_Set problem_
Transcribe the mailing-list reply below about spikes in "PARSE" connections word for word, from its subject line through its last quoted line.

Re: Huge spikes in number of connections doing "PARSE"

From: Noah Misch <noah(at)leadboat(dot)com>
To: hubert depesz lubaczewski <depesz(at)depesz(dot)com>
Cc: pgsql-general(at)postgresql(dot)org
Subject: Re: Huge spikes in number of connections doing "PARSE"
Date: 2011-03-11 16:13:43
Message-ID: 20110311161343.GB29175@tornado.gateway.2wire.net
Views: Raw Message | Whole Thread | Download mbox | Resend email
Thread:
Lists: pgsql-general

On Fri, Mar 11, 2011 at 04:13:52PM +0100, hubert depesz lubaczewski wrote:
> On Fri, Mar 11, 2011 at 03:03:55AM -0500, Noah Misch wrote:
> > On Wed, Mar 09, 2011 at 09:38:07PM +0100, hubert depesz lubaczewski wrote:
> > > So. every now and then (couple of times per day at most). I see hundreds
> > > (800-900) of connections in "PARSE" state.

_Data block_
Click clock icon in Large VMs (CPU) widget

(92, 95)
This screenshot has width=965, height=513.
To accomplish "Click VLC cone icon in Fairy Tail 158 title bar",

_Solution to this task_
Re: Huge spikes in number of connections doing "PARSE"

From: Noah Misch <noah(at)leadboat(dot)com>
To: hubert depesz lubaczewski <depesz(at)depesz(dot)com>
Cc: pgsql-general(at)postgresql(dot)org
Subject: Re: Huge spikes in number of connections doing "PARSE"
Date: 2011-03-11 16:13:43
Message-ID: 20110311161343.GB29175@tornado.gateway.2wire.net
Views: Raw Message | Whole Thread | Download mbox | Resend email
Thread:
Lists: pgsql-general

On Fri, Mar 11, 2011 at 04:13:52PM +0100, hubert depesz lubaczewski wrote:
> On Fri, Mar 11, 2011 at 03:03:55AM -0500, Noah Misch wrote:
> > On Wed, Mar 09, 2011 at 09:38:07PM +0100, hubert depesz lubaczewski wrote:
> > > So. every now and then (couple of times per day at most). I see hundreds
> > > (800-900) of connections in "PARSE" state.